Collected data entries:
^^^^^^^^^^^^^^^^
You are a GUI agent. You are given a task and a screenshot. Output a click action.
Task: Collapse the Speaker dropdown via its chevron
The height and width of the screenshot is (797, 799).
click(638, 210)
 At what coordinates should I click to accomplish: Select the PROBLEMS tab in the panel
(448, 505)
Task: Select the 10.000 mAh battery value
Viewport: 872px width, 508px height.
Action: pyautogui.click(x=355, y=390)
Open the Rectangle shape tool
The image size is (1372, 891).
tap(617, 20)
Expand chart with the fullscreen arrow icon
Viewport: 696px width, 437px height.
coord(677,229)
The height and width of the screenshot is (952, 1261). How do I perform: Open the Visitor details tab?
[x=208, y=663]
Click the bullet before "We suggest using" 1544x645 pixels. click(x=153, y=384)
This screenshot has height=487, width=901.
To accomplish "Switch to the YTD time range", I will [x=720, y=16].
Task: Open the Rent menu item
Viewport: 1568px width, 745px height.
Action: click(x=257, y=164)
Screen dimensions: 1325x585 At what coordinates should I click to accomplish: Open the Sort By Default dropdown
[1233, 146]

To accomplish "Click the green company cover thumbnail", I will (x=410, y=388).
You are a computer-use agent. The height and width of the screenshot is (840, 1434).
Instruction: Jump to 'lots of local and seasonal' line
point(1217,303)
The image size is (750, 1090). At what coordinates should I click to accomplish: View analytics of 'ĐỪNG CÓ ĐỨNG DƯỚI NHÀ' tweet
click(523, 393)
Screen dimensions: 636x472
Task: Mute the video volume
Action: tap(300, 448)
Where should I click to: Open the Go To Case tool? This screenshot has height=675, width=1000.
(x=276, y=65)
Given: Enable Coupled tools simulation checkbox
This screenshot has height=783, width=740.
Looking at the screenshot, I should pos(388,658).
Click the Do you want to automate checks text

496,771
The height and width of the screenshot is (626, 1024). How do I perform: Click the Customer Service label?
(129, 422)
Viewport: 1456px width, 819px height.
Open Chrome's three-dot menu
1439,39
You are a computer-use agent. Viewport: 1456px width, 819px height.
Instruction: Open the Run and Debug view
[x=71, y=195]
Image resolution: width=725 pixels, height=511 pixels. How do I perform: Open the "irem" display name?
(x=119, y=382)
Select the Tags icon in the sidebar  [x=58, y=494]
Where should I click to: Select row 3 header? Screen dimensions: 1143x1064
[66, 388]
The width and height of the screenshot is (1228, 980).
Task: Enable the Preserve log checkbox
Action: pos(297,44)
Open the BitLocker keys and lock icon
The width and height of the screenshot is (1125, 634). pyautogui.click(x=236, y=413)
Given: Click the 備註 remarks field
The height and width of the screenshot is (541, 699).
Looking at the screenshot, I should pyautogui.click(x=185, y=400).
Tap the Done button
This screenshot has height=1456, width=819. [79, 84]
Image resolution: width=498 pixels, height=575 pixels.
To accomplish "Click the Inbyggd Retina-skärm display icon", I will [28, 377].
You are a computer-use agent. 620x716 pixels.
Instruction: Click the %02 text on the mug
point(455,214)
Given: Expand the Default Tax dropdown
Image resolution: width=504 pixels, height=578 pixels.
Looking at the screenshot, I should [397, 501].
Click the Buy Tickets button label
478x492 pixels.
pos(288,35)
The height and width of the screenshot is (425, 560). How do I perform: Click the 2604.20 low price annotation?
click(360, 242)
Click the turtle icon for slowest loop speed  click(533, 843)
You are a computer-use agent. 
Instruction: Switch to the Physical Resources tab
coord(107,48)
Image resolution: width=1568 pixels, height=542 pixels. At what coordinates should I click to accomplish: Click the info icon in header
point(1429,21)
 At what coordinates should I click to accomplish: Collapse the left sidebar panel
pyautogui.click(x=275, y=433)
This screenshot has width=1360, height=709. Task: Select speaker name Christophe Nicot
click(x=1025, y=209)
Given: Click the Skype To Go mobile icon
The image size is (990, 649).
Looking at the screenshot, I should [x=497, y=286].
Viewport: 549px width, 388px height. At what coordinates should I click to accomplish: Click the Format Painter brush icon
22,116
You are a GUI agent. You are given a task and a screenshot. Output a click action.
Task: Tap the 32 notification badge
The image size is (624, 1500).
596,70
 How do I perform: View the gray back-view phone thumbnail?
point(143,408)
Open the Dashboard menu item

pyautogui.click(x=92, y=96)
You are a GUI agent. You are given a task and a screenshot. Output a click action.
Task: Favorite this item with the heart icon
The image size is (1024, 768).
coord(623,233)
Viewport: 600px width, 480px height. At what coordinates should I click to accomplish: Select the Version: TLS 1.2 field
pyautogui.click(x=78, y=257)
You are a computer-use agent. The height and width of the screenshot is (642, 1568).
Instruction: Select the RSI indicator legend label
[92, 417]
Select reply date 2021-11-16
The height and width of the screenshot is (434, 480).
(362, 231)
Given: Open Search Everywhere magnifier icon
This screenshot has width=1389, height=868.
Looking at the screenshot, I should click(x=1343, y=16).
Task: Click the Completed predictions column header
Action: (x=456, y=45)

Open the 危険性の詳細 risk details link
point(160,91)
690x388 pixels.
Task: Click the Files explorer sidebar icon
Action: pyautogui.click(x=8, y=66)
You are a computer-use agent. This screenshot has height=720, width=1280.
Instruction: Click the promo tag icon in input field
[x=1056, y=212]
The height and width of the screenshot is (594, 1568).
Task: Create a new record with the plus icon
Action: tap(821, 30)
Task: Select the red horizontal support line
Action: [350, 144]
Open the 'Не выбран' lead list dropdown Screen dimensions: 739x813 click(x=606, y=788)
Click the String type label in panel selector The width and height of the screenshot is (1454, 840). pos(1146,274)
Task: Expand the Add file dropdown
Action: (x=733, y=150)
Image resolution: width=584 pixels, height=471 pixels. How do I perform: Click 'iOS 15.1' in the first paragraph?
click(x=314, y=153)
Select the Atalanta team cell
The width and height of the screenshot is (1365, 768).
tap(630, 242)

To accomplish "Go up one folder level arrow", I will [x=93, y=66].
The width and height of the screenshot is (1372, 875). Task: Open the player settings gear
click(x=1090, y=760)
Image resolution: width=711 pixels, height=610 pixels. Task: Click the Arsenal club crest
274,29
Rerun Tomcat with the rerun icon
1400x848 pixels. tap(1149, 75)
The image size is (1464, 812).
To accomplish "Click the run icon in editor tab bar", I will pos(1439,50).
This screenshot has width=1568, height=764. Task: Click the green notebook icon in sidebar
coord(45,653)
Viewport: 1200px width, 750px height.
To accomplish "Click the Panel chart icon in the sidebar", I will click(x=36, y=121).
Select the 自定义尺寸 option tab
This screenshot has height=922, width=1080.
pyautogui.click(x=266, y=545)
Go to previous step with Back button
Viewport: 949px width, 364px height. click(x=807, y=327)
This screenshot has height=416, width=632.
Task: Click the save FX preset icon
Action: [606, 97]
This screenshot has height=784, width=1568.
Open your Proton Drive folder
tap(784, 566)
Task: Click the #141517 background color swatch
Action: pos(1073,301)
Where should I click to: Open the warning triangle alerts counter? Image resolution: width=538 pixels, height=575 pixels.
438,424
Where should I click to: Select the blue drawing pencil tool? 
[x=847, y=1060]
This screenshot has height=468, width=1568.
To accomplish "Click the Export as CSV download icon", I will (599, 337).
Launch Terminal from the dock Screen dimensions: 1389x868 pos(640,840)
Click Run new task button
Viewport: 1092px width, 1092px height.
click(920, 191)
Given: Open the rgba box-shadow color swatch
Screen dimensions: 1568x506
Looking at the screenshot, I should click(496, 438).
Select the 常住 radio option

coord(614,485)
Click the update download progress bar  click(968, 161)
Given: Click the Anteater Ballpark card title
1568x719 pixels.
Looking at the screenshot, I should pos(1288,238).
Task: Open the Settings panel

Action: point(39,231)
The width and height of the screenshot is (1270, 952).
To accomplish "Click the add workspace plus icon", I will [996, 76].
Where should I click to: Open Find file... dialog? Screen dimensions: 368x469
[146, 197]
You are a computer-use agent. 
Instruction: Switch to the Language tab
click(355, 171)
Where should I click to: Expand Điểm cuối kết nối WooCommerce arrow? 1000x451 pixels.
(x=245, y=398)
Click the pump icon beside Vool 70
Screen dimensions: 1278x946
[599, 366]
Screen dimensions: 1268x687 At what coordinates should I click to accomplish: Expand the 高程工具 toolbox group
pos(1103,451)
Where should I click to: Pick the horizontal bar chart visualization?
^^^^^^^^^^^^^^^^
### EXERCISE AIM:
Rewrite everything in the material from the line containing "Open the BitLocker keys and lock icon" down to the line containing "click(x=1025, y=209)" as a Markdown table with the columns No. and Line, leaving out any blank lines.

### ANSWER BELOW:
| No. | Line |
|---|---|
| 1 | Open the BitLocker keys and lock icon |
| 2 | The width and height of the screenshot is (1125, 634). pyautogui.click(x=236, y=413) |
| 3 | Given: Click the 備註 remarks field |
| 4 | The height and width of the screenshot is (541, 699). |
| 5 | Looking at the screenshot, I should pyautogui.click(x=185, y=400). |
| 6 | Tap the Done button |
| 7 | This screenshot has height=1456, width=819. [79, 84] |
| 8 | Image resolution: width=498 pixels, height=575 pixels. |
| 9 | To accomplish "Click the Inbyggd Retina-skärm display icon", I will [28, 377]. |
| 10 | You are a computer-use agent. 620x716 pixels. |
| 11 | Instruction: Click the %02 text on the mug |
| 12 | point(455,214) |
| 13 | Given: Expand the Default Tax dropdown |
| 14 | Image resolution: width=504 pixels, height=578 pixels. |
| 15 | Looking at the screenshot, I should [397, 501]. |
| 16 | Click the Buy Tickets button label |
| 17 | 478x492 pixels. |
| 18 | pos(288,35) |
| 19 | The height and width of the screenshot is (425, 560). How do I perform: Click the 2604.20 low price annotation? |
| 20 | click(360, 242) |
| 21 | Click the turtle icon for slowest loop speed  click(533, 843) |
| 22 | You are a computer-use agent.  |
| 23 | Instruction: Switch to the Physical Resources tab |
| 24 | coord(107,48) |
| 25 | Image resolution: width=1568 pixels, height=542 pixels. At what coordinates should I click to accomplish: Click the info icon in header |
| 26 | point(1429,21) |
| 27 |  At what coordinates should I click to accomplish: Collapse the left sidebar panel |
| 28 | pyautogui.click(x=275, y=433) |
| 29 | This screenshot has width=1360, height=709. Task: Select speaker name Christophe Nicot |
| 30 | click(x=1025, y=209) |